ジンクスとかゲンとか、思えばあんまり気にしなくなったな。「縁起を担ぐ習慣」が今の私に何か残っているだろうか。あんまりない。講演のときにネクタイをどういう色にするとうまくいく、みたいなのも、昔はわりと考えていたのだけれど、最近はすっかり忘れてしまっている。お守りやおまじないの類も特に気にしていない。
サイコロを何万回も振ると出目の確率がきれいに六分の一に近づいていく、みたいな話で、試行回数が増えるにつれて「偶然」が「偶然らしく」思えるようになってくるから、中年もなかばをすぎると、そういうものをだんだん気にしなくなるのかもしれない。

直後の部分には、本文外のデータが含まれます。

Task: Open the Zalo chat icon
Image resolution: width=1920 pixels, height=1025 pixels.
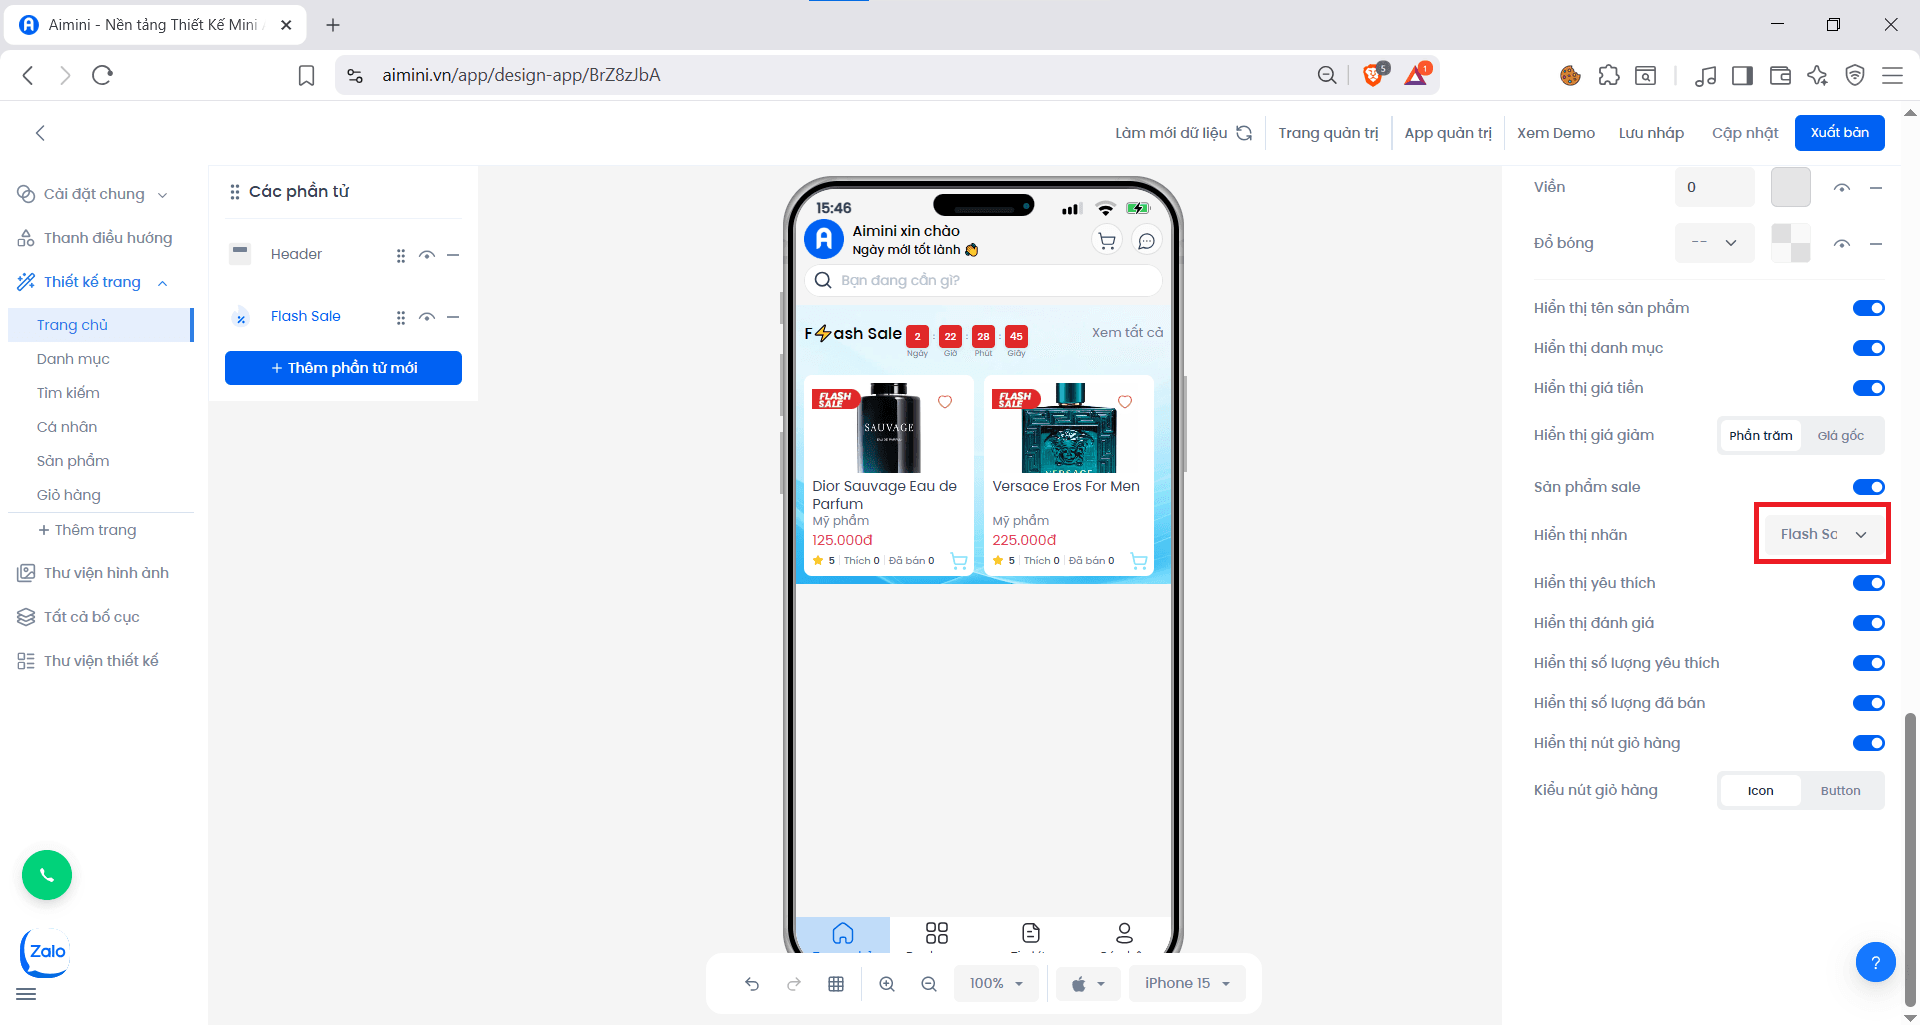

亡くなった祖母が存命だったころ、毎日必ず寝る前に、私たち兄弟は祖母と握手をして、「お・や・す・み・な・さ・い、あ・し・た・も・お・げ・ん・き・で」とリズムよく唱えてから寝た。そんな習慣があった。ふと思い出した。あれは……ゲン担ぎとかおまじないというようなものだとは、少なくとも当時の私たちは、思っていなかった。そんなに文脈が強いものではなかった。ただの日常だと思っていた。だから続いたのだろう。そして私はそのことを、祖母が亡くなってからもずっと覚えている。ほかのどんなジンクスもまじないも祈りも忘れてしまったが、あの挨拶だけはなぜか覚えている。ふしぎなものである。